In addition, an administrative structure for evaluation, verification and measurement (EM&V) was established to create a clear separation between “those who do” (the Program Administrators and program implementers) and “those who evaluate” the program or portfolio performance. (Victorian EES to note!) In particular, for program year (PY) 2006 and beyond, the Californian Energy Division will assume the management and contracting responsibilities for all EM&V studies that will be used to:

(i)                 measure and verify energy and peak load savings for individual programs, groups of programs and at the portfolio level;

(ii)                generate the data for savings estimates and cost effectiveness inputs;

(iii)              measure and evaluate the achievements of energy efficiency program, groups of programs and/or the portfolio in terms of the “performance basis” established under Commission-adopted EM&V protocols; and

(iv)               evaluate whether programs or portfolio goals are met.

The budget for EM&V was set, as a guideline, at 8 per cent of total energy efficiency program funds. (Note the significant resources that could be available for program evaluation at this level of funding.)15

Case study: Sempra Energy Inc/San Diego Gas and Electric (SDGE)16

Sempra/SDGE, serving a region in capacity constrained Southern California, operates a range of DSM programs, covering:

  • reduction of load during peak periods;
  • dynamic pricing; and
  • energy efficiency.

The utility claims over the past ten years to have cumulatively saved 1.9 million MWh, reduced peak load by 409 MW and provided cost savings to customers of over US$200 million.

2004-05 energy efficiency programs

Residential sector

Description of market segment:

Includes single family homes, condominiums, multi-family units, mobile homes and multi-family common areas.

The utility territory mainly has moderate coastal climate with high density housing and sparsely populated rural high desert and desert climates.

Provides electric service provision to approximately 1.2 million households.

Residential sub-segments:

  • single family customers;
  • multi-family customers; and
  • hard to reach.

Further segmented by end-use – air conditioners, all-electric homes.

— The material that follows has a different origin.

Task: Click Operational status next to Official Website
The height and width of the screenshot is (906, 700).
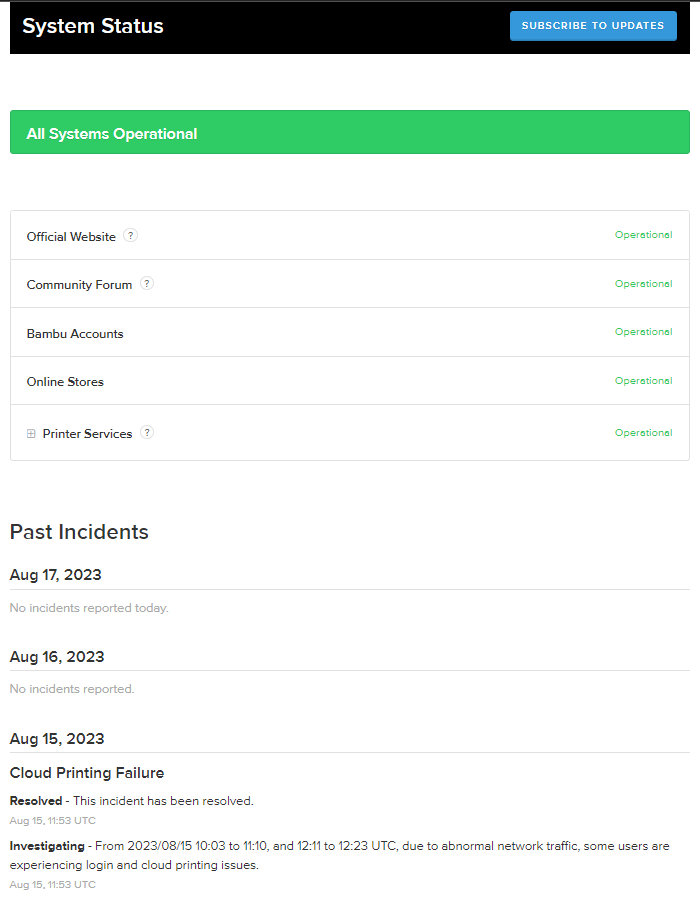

Statewide residential rebates

Target market

All residential customers residing in SDGE’s service territory living in dwellings of 4 units or less, including condominiums and mobile homes.


Measures – rebates for:

  • Appliances;
  • Building shell – insulation;
  • Building shell – windows;
  • HVAC – air conditioning systems;
  • HVAC – controls;
  • HVAC – Ventilation systems;
  • Lighting – comprehensive products; and
  • Water heating – systems.

Industrial and commercial sectors

Commercial/industrial market segment includes over 138,000 electric meters and close to 30,000 gas meters.

Approximately 20 per cent of market consists of “large” customers – monthly kW demand above 500 kW.

Remaining 80 per cent of market consists of small and medium sized business with monthly demand of 500 kW or less.

  • Majority of the customer segment are considered “Hard-To-Reach”: rent or lease space; where English is the second language; businesses have less than ten employees; are outside urban San Diego, and annual electric demand is less than 20 kW or annual gas consumption is less than 10,000 therms, or both.
  • Almost 90 per cent of small and medium sized business customers have a monthly demand under 20 kW.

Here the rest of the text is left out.